If `f(x) = {((1+(4x)/5)^(1/x),x!=0),(e^(4/5),x=0):}`, then

To determine whether the function \[ f(x) = \begin{cases} \left(1 + \frac{4x}{5}\right)^{\frac{1}{x}} & \text{if } x \neq 0 \\ e^{\frac{4}{5}} & \text{if } x = 0 \end{cases} \] is continuous at \( x = 0 \), we need to check the following condition for continuity: \[ \lim_{x \to 0} f(x) = f(0) \] ### Step 1: Calculate \( f(0) \) From the definition of the function, we have: \[ f(0) = e^{\frac{4}{5}} \] ### Step 2: Calculate \( \lim_{x \to 0} f(x) \) For \( x \neq 0 \), we need to evaluate: \[ \lim_{x \to 0} \left(1 + \frac{4x}{5}\right)^{\frac{1}{x}} \] This expression is of the form \( 1^{\infty} \) as \( x \to 0 \).
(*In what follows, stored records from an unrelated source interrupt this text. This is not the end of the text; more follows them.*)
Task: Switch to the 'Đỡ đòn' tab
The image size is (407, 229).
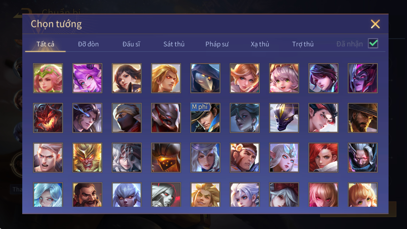Action: click(x=88, y=44)
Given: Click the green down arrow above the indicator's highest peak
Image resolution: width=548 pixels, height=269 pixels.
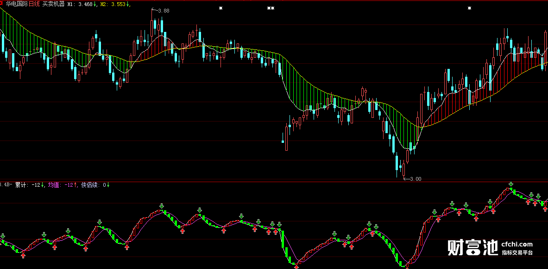Looking at the screenshot, I should click(x=511, y=184).
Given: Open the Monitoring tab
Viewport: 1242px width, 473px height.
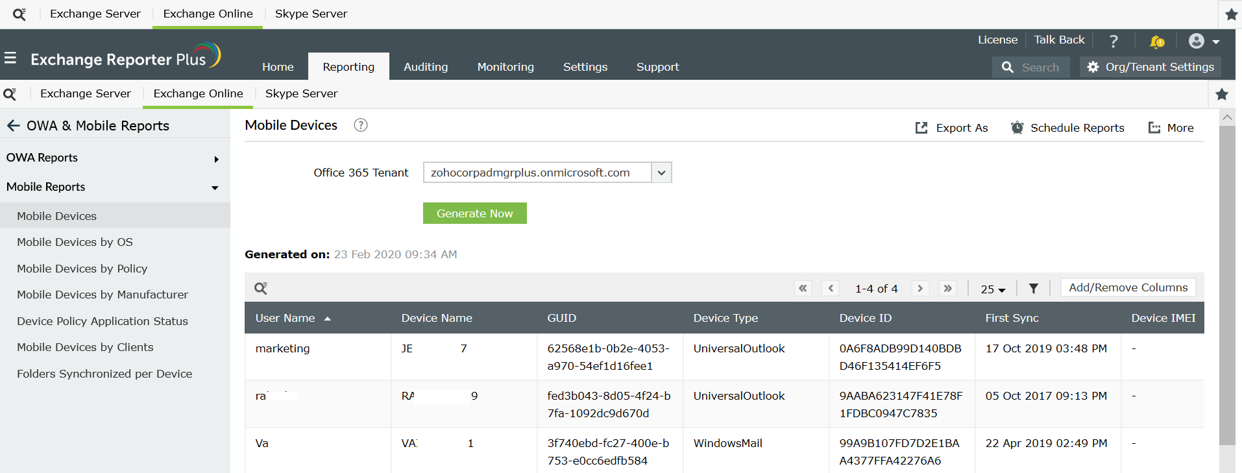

To resolve this, we can use the exponential limit property: \[ \lim_{x \to 0} a^b = e^{\lim_{x \to 0} b \ln(a)} \] where \( a = 1 + \frac{4x}{5} \) and \( b = \frac{1}{x} \). ### Step 3: Rewrite the limit We can rewrite the limit as follows: \[ \lim_{x \to 0} \left(1 + \frac{4x}{5}\right)^{\frac{1}{x}} = e^{\lim_{x \to 0} \frac{1}{x} \ln\left(1 + \frac{4x}{5}\right)} \] ### Step 4: Evaluate \( \ln\left(1 + \frac{4x}{5}\right) \) Using the Taylor expansion for \( \ln(1 + u) \) around \( u = 0 \): \[ \ln(1 + u) \approx u \quad \text{for small } u \] we have: \[ \ln\left(1 + \frac{4x}{5}\right) \approx \frac{4x}{5} \] ### Step 5: Substitute back into the limit Now substituting this back into our limit: \[ \lim_{x \to 0} \frac{1}{x} \ln\left(1 + \frac{4x}{5}\right) \approx \lim_{x \to 0} \frac{1}{x} \cdot \frac{4x}{5} = \lim_{x \to 0} \frac{4}{5} = \frac{4}{5} \] ### Step 6: Final limit calculation Thus, we have: \[ \lim_{x \to 0} f(x) = e^{\frac{4}{5}} \] ### Step 7: Compare limits Now we compare the limit with \( f(0) \): \[ \lim_{x \to 0} f(x) = e^{\frac{4}{5}} = f(0) \] ### Conclusion Since \[ \lim_{x \to 0} f(x) = f(0), \] the function \( f(x) \) is continuous at \( x = 0 \). ---